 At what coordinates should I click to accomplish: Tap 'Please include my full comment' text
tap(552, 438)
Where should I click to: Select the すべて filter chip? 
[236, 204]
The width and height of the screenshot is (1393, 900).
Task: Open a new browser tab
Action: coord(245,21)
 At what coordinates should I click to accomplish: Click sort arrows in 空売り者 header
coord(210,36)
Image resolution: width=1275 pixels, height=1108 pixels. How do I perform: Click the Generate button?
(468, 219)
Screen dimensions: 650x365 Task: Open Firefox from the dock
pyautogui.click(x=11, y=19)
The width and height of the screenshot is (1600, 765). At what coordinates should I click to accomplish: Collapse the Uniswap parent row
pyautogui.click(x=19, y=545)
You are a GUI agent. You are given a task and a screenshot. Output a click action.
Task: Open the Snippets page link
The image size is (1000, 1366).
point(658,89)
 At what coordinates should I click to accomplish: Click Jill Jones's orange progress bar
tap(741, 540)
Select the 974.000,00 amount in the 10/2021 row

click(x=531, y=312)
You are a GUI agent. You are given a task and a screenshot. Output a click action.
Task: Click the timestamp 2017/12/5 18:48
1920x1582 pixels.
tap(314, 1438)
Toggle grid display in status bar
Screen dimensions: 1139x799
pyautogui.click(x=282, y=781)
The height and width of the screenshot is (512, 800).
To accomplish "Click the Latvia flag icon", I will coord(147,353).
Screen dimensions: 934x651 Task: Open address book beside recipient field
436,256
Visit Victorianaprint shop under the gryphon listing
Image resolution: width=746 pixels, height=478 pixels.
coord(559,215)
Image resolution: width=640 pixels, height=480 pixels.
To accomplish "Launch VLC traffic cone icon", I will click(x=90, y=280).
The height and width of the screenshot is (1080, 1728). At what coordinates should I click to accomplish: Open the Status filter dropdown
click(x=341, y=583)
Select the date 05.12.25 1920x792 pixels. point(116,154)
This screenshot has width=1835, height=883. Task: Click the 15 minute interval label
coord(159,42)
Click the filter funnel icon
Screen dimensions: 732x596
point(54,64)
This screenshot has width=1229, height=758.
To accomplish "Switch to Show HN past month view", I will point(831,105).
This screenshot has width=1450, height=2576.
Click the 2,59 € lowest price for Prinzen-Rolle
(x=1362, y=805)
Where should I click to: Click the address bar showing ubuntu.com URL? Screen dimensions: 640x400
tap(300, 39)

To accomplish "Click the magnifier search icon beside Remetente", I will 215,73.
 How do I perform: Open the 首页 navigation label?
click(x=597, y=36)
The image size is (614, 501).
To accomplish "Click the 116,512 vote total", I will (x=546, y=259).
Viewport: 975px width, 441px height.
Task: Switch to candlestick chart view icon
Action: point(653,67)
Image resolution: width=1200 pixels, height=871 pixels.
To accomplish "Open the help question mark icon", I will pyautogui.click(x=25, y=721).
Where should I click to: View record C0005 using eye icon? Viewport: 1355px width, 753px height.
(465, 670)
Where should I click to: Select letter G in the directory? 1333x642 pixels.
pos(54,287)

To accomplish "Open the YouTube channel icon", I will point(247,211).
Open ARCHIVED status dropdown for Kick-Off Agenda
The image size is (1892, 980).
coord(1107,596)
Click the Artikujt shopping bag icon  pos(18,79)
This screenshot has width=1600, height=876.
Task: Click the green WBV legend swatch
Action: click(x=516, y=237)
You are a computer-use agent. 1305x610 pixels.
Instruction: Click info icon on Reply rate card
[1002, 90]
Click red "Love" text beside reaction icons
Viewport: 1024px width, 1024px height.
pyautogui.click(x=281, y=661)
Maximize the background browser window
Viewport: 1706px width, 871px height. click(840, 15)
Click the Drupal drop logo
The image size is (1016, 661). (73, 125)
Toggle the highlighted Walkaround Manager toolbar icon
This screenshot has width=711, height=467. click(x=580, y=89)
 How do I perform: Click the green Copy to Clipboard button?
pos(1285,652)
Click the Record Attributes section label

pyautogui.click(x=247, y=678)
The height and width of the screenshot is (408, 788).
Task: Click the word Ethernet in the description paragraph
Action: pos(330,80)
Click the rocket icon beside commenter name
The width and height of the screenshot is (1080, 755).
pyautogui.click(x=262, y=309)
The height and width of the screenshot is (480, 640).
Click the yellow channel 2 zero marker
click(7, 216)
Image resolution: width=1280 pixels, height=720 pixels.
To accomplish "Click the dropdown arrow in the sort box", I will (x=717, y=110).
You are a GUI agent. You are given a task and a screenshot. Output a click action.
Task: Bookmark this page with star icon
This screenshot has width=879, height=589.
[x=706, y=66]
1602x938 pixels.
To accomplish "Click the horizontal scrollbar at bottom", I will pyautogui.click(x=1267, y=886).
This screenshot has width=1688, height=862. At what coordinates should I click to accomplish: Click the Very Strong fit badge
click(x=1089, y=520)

++++

→ **WHAT YOU WILL DO**
Your task is to quote, without any alteration, the lines running from the top of the records to the line that holds "Task: Click the timestamp 2017/12/5 18:48", both included.

→ **EXPECTED ANSWER**
 At what coordinates should I click to accomplish: Tap 'Please include my full comment' text
tap(552, 438)
Where should I click to: Select the すべて filter chip? 
[236, 204]
The width and height of the screenshot is (1393, 900).
Task: Open a new browser tab
Action: coord(245,21)
 At what coordinates should I click to accomplish: Click sort arrows in 空売り者 header
coord(210,36)
Image resolution: width=1275 pixels, height=1108 pixels. How do I perform: Click the Generate button?
(468, 219)
Screen dimensions: 650x365 Task: Open Firefox from the dock
pyautogui.click(x=11, y=19)
The width and height of the screenshot is (1600, 765). At what coordinates should I click to accomplish: Collapse the Uniswap parent row
pyautogui.click(x=19, y=545)
You are a GUI agent. You are given a task and a screenshot. Output a click action.
Task: Open the Snippets page link
The image size is (1000, 1366).
point(658,89)
 At what coordinates should I click to accomplish: Click Jill Jones's orange progress bar
tap(741, 540)
Select the 974.000,00 amount in the 10/2021 row

click(x=531, y=312)
You are a GUI agent. You are given a task and a screenshot. Output a click action.
Task: Click the timestamp 2017/12/5 18:48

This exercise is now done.